今年度の受賞作『梅切らぬバカ』は、50 歳を迎えようとする⾃閉症の息⼦を持つ⺟親が、社会の中で生きていく様を温かく誠実に描いたもの。主演の母親を演じるのは、54年ぶりの主演となる加賀まりこ。息子役にはNHK連続テレビ小説「おちょやん」など俳優としても活躍中のお笑いコンビ「ドランクドラゴン」の塚地武雅が務めている。地域コミュニティとの不和や偏見といった問題を取り入れながらも、親子の絆と深い愛があたたかな感動をもたらす。
今回の選考にあたっては、「このコロナの時代にあ って映画に何ができるのか、映画賞選定することにどんな意味があるのか?」という思いと、「人を遠ざけるこんな時代だからこそ観たい“人と人をつなぐ” 映画があるはず」という思いがあったという。映画『梅切らぬバカ』は、そんな葛藤の中で出会った作品だったと話し、受賞理由を次のように明かす。
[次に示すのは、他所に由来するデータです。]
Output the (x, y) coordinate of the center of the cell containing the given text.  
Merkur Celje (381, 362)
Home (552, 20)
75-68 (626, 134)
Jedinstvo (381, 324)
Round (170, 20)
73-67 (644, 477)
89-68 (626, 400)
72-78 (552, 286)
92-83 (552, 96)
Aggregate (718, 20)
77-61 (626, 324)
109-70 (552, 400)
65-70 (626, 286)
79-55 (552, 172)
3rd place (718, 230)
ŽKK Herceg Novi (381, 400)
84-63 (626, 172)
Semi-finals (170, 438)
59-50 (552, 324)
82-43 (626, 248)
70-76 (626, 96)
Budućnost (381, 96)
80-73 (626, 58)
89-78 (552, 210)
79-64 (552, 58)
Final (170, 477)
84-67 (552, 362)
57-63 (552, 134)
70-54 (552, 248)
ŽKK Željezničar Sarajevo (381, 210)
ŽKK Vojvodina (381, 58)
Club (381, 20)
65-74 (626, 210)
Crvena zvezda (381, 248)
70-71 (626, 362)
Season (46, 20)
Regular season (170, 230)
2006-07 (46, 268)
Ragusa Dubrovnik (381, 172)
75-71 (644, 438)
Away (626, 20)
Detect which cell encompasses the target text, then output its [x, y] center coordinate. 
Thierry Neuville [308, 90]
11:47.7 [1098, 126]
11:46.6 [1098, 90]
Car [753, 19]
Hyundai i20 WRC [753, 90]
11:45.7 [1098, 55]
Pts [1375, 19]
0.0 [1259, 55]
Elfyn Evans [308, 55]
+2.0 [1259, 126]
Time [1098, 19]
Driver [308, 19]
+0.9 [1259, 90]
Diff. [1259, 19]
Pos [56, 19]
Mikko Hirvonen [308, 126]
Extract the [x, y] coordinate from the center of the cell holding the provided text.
老いてゆく母親と自閉症の息子そして隣人たちの物語。は じめは、親子に「関わるつもりはないから」と言っていた隣人がいつしか「ともだち」 になっていきます。「関わるつもりはない」人と「ともだち」になる。これこそが、生きづらいこの世界を生きていく「ちから」になり得ることをこの映画は見事に描いてい ます。今の世界に必要なのは血縁でもなく、福祉でもなく、人間が助け合う基本構造としての「ともだち」であることを伝える優れた作品として評価されました。
シグニスジャパンは、放送、映画、視聴覚メディアに携わるカトリックの国際的な団体であるSIGNIS(世界 カトリックメディア協議会=本部・ブリュッセル)の日本組織。映画、TV・ラジオ、インターネットなど様々なメディアを通して福音を宣べ伝える活動をしており、この日本カトリック映画賞は1976年から始まった。また、2003年からは毎年2回ずつ、「インターネットが拓く新・福音宣教」をテーマとするセミナーも開催してる。